El pasaje evangélico de este domingo comienza con la indicación de la región a donde Jesús se estaba retirando: Tiro y Sidón, al noroeste de Galilea, tierra pagana. Allí se encuentra con una mujer cananea, que se dirige a él pidiéndole que cure a su hija atormentada por un demonio (cf. Mt 15, 22). Ya en esta petición podemos descubrir un inicio del camino de fe, que en el diálogo con el divino Maestro crece y se refuerza. La mujer no tiene miedo de gritar a Jesús: “Ten compasión de mí”, una expresión recurrente en los Salmos (cf. 50, 1); lo llama “Señor” e “Hijo de David” (cf. Mt 15, 22), manifestando así una firme esperanza de ser escuchada. ¿Cuál es la actitud del Señor frente a este grito de dolor de una mujer pagana? Puede parecer desconcertante el silencio de Jesús, hasta el punto de que suscita la intervención de los discípulos, pero no se trata de insensibilidad ante el dolor de aquella mujer. San Agustín comenta con razón: “Cristo se mostraba indiferente hacia ella, no por rechazarle la misericordia, sino para inflamar su deseo” (Sermón 77, 1: PL 38, 483). El aparente desinterés de Jesús, que dice: “Sólo he sido enviado a las ovejas descarriadas de Israel” (v. 24), no desalienta a la cananea,que insiste: «¡Señor, ayúdame!” (v. 25). E incluso cuando recibe una respuesta que parece cerrar toda esperanza —“No está bien tomar el pan de los hijos y echárselo a los perritos» (v. 26)—, no desiste. No quiere quitar nada a nadie: en su sencillez y humildad le basta poco, le bastan las migajas, le basta sólo una mirada, una buena palabra del Hijo de Dios. Y Jesús queda admirado por una respuesta de fe tan grande y le dice: “Que se cumpla lo que deseas” (v. 28).

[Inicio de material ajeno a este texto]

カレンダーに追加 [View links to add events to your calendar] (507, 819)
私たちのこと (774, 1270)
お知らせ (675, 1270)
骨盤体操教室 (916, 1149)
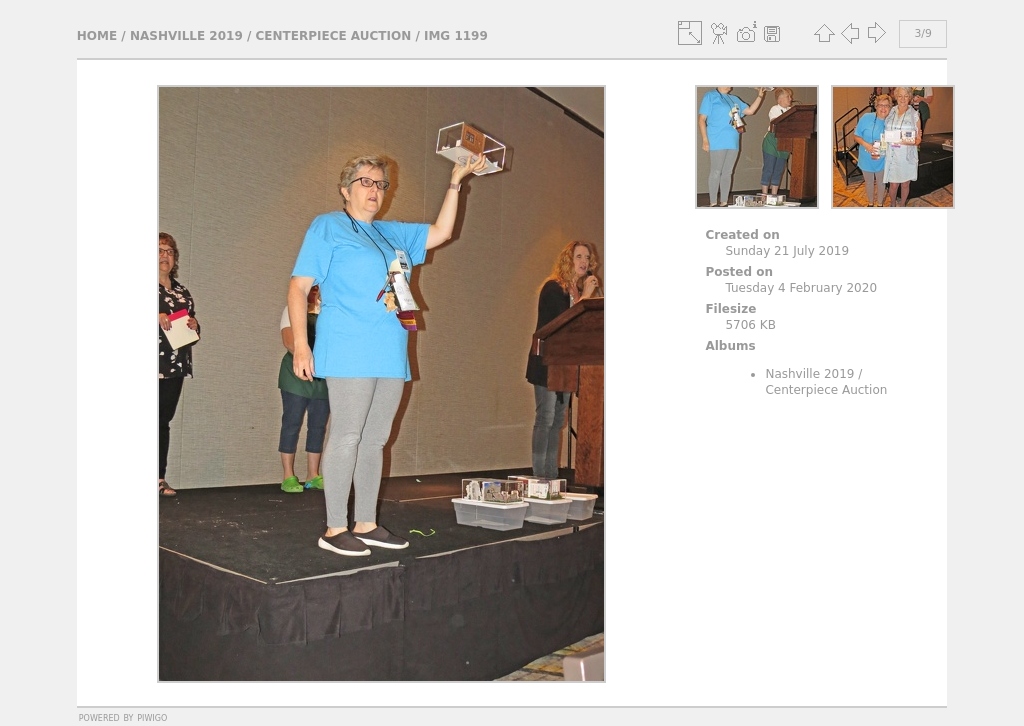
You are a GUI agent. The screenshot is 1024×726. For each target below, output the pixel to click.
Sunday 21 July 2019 (787, 251)
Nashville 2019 (186, 36)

También nosotros estamos llamados a crecer en la fe, a abrirnos y acoger con libertad el don de Dios, a tener confianza y gritar asimismo a Jesús: “¡Danos la fe, ayúdanos a encontrar el camino!”. Es el camino que Jesús pidió que recorrieran sus discípulos, la cananea y los hombres de todos los tiempos y de todos los pueblos, cada uno de nosotros. La fe nos abre a conocer y acoger la identidad real de Jesús, su novedad y unicidad, su Palabra, como fuente de vida, para vivir una relación personal con él. El conocimiento de la fe crece, crece con el deseo de encontrar el camino, y en definitiva es un don de Dios, que se revela a nosotros no como una cosa abstracta, sin rostro y sin nombre; la fe responde, más bien, a una Persona, que quiere entrar en una relación de amor profundo con nosotros y comprometer toda nuestra vida. Por eso, cada día nuestro corazón debe vivir la experiencia de la conversión, cada día debe vernos pasar del hombre encerrado en sí mismo al hombre abierto a la acción de Dios, al hombre espiritual (cf. 1 Co 2, 13-14), que se deja interpelar por la Palabra del Señor y abre su propia vida a su Amor.
Hagamos nuestro el grito del alma que sale de las entrañas de la mujer cananea y como ella, reconociendo en Jesús al Señor de nuestra vida. Que nuestra fe se vea probada en la paciencia del Señor. Especialmente cuando sentimos o pareciera que el Señor no nos hace caso o nos es indiferente.
Alimentemos por tanto cada día nuestra fe, con la escucha profunda de la Palabra de Dios, con la celebración de los sacramentos, con la oración personal como “grito” dirigido a él y con la caridad hacia el prójimo.